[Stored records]
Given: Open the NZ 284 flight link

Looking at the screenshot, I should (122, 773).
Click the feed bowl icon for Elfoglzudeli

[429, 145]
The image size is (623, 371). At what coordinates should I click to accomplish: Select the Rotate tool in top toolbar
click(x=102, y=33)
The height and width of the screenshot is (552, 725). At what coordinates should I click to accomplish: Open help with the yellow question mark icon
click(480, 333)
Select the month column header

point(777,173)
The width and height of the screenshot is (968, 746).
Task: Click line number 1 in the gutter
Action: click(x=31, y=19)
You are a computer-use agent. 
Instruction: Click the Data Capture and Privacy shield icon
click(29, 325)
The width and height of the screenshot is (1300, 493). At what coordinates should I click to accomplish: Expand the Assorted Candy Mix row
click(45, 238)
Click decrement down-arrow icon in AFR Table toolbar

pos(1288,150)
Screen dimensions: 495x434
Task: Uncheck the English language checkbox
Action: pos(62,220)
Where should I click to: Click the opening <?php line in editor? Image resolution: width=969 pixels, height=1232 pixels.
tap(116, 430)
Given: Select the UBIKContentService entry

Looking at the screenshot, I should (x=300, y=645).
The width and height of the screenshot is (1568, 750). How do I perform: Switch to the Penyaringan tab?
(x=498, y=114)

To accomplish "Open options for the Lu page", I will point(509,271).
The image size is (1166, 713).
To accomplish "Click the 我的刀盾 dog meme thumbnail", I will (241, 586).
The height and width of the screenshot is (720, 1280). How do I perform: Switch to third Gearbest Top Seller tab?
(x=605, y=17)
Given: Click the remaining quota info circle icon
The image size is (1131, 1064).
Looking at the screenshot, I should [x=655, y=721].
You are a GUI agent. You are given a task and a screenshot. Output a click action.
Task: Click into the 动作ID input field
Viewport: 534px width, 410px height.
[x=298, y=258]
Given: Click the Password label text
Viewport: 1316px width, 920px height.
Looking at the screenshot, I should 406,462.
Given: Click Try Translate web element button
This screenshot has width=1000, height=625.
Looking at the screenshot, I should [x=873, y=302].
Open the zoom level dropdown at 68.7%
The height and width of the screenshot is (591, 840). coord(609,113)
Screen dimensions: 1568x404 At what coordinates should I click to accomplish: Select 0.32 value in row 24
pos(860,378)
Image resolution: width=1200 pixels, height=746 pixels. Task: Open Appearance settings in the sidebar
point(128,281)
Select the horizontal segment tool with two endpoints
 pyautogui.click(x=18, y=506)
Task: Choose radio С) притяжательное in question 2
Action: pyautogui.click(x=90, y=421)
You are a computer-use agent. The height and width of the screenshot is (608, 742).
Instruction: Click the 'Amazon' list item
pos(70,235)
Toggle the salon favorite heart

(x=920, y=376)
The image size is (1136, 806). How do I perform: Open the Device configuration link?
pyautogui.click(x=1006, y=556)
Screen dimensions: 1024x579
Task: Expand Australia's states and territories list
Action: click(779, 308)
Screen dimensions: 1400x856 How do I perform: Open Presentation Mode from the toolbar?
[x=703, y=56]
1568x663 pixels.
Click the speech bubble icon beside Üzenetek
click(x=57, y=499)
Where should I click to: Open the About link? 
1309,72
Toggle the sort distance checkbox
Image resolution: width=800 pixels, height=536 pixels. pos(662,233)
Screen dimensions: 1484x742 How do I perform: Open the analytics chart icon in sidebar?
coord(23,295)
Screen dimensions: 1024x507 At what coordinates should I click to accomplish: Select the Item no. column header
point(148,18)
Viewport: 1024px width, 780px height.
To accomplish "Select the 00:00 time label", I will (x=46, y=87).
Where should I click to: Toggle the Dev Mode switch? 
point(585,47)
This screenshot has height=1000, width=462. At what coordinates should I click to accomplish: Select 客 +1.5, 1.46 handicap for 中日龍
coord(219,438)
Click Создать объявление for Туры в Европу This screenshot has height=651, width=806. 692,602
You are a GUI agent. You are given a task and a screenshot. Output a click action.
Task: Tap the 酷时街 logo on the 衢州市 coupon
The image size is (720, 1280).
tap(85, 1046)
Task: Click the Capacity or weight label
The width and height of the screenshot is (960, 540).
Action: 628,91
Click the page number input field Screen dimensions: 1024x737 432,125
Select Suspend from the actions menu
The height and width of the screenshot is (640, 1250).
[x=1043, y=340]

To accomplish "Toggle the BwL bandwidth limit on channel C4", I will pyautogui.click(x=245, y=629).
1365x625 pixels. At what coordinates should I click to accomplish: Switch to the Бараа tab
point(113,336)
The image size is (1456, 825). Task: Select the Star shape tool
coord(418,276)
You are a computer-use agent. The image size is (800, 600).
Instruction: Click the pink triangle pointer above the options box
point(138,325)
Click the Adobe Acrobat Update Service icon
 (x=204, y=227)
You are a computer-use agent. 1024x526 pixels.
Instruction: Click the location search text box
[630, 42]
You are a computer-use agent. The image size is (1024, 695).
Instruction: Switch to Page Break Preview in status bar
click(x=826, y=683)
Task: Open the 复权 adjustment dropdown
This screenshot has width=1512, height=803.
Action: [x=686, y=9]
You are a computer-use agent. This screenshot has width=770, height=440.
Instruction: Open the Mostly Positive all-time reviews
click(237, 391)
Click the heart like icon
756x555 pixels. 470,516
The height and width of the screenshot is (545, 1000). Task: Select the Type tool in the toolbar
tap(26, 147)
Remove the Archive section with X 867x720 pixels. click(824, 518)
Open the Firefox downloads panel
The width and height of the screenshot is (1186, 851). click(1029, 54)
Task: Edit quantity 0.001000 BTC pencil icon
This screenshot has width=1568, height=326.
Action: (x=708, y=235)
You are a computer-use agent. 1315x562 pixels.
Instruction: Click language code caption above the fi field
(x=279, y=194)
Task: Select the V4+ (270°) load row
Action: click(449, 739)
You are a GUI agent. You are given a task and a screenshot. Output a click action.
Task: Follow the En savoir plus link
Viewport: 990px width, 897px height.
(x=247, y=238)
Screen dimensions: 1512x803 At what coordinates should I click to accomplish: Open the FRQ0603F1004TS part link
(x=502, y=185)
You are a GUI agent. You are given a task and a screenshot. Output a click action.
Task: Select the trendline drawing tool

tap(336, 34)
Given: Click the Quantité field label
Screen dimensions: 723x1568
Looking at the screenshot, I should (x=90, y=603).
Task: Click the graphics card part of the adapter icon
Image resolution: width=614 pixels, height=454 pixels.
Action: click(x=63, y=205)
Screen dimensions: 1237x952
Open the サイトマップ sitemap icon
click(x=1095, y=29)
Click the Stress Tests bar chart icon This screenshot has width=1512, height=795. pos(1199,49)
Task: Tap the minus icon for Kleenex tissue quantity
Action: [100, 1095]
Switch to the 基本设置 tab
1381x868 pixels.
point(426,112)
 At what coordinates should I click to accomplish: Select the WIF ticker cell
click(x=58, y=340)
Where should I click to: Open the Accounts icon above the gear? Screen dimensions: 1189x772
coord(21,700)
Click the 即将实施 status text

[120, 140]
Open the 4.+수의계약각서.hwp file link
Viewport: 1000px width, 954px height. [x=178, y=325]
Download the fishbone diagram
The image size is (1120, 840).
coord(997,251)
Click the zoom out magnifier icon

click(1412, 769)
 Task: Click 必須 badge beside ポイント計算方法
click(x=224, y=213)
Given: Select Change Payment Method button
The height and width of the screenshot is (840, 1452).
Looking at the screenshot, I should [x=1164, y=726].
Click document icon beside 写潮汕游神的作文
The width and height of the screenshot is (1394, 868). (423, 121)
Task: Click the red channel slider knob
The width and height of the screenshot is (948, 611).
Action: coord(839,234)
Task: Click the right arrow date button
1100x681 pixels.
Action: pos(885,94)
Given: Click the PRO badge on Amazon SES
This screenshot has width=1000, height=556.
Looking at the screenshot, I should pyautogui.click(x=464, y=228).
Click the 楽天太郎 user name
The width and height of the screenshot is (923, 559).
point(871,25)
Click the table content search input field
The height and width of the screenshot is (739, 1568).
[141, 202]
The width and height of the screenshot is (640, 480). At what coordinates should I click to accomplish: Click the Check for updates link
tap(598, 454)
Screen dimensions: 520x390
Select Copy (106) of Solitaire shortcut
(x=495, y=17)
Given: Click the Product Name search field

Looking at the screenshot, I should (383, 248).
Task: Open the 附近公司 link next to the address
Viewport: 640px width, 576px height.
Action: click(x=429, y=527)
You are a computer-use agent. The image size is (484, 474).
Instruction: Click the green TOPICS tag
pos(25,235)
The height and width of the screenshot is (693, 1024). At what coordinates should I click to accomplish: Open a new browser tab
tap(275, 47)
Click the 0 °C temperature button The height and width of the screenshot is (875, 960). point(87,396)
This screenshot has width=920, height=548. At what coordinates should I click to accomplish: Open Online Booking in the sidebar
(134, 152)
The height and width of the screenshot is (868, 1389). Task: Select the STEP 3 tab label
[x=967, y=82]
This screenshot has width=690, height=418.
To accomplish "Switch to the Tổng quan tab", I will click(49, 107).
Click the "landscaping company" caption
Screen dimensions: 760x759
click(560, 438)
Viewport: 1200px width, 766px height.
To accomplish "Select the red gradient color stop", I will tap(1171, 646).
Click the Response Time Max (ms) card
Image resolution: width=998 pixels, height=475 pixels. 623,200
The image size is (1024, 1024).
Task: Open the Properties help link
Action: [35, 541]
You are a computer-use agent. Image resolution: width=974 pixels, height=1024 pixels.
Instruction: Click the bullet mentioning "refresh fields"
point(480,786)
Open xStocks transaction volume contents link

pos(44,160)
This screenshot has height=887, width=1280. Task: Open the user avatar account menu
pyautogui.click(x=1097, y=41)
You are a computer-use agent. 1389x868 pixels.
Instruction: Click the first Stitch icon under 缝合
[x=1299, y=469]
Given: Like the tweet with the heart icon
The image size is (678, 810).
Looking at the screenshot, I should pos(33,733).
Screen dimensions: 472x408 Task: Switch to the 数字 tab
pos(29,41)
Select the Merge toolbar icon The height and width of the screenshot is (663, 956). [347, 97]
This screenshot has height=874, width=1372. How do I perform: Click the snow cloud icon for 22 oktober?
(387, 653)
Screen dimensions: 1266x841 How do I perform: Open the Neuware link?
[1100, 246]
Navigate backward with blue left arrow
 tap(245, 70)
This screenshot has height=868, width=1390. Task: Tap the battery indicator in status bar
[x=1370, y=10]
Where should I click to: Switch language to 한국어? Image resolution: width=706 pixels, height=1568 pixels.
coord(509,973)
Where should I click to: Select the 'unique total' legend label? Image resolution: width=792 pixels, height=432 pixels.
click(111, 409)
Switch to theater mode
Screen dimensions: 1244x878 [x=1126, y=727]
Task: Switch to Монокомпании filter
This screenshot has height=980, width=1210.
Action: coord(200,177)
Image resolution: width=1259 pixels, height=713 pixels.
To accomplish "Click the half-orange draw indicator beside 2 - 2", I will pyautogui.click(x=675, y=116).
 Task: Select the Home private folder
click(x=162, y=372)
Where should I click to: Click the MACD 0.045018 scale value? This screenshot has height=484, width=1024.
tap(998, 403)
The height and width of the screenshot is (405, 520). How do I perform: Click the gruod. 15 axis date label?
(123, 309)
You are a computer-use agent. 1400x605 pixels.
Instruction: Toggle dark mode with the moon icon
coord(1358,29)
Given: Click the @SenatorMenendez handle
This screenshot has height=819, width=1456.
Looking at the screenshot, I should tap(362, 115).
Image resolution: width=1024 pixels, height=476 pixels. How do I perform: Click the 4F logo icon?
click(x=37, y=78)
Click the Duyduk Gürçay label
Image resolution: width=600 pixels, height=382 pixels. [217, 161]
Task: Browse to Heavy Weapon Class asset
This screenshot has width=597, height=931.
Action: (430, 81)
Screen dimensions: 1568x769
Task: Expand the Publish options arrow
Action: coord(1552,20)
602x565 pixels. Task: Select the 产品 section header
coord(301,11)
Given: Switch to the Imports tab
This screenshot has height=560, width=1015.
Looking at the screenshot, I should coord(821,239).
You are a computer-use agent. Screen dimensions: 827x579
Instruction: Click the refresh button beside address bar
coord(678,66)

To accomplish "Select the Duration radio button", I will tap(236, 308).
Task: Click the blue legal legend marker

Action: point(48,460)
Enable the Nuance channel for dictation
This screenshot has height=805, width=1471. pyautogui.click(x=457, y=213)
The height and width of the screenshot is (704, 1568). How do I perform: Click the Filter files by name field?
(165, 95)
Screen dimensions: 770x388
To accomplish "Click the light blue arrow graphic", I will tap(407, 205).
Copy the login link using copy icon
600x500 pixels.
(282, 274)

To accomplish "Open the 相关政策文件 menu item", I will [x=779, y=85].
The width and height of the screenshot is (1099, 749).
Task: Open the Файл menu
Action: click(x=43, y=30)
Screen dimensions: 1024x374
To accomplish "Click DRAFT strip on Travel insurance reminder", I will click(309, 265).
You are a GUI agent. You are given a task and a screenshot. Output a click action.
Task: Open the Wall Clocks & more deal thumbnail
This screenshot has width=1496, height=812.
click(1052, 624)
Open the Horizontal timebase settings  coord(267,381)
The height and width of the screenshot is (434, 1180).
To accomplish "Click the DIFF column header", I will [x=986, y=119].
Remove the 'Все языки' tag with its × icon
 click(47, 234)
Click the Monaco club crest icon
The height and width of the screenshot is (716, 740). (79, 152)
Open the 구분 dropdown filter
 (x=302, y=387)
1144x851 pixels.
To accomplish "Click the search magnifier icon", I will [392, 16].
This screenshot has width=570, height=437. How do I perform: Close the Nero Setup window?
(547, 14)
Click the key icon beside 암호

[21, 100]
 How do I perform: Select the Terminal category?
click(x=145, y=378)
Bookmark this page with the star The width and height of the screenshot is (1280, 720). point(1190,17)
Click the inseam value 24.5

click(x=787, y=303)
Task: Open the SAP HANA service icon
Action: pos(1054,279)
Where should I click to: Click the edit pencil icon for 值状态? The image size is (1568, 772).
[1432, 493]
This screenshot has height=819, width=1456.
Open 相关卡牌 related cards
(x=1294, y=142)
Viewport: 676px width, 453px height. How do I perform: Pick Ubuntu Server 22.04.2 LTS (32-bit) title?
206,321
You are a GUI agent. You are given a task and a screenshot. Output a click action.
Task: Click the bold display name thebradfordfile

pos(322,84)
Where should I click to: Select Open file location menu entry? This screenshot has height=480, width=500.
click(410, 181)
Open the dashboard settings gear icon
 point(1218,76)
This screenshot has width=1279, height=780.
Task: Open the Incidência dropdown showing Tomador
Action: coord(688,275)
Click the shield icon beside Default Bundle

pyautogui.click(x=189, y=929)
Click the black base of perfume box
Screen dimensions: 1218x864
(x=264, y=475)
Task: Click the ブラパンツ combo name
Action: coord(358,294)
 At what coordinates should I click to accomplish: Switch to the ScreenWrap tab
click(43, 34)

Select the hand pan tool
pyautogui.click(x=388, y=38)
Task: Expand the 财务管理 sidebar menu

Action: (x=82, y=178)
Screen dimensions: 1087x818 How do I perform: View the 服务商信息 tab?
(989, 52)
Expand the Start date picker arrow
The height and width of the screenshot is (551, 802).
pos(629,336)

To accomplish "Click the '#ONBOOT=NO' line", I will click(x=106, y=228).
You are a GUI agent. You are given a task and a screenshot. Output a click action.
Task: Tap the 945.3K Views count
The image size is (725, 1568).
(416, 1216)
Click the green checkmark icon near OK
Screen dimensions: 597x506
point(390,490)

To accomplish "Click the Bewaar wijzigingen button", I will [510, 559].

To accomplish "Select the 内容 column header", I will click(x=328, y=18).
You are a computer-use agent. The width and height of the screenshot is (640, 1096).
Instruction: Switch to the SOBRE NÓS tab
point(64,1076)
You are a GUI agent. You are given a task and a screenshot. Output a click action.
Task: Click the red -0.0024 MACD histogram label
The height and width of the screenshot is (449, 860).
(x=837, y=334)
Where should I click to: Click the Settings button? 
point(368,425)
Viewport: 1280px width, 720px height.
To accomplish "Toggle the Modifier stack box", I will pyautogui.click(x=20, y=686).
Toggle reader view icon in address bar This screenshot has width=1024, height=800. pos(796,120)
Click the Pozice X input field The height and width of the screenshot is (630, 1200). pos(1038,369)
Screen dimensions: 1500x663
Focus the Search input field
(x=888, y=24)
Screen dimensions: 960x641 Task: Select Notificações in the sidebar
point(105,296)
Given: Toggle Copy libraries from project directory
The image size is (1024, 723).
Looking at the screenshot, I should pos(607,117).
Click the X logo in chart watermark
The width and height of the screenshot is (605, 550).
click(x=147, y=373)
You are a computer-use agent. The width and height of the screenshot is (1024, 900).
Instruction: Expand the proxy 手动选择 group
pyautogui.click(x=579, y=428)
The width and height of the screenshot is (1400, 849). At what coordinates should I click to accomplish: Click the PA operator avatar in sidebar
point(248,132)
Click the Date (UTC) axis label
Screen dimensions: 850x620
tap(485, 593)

Activity: What lines above hold the word "thumbnail"? Pull each one out.

Answer box:
To accomplish "Click the 我的刀盾 dog meme thumbnail", I will (241, 586).
Task: Open the Wall Clocks & more deal thumbnail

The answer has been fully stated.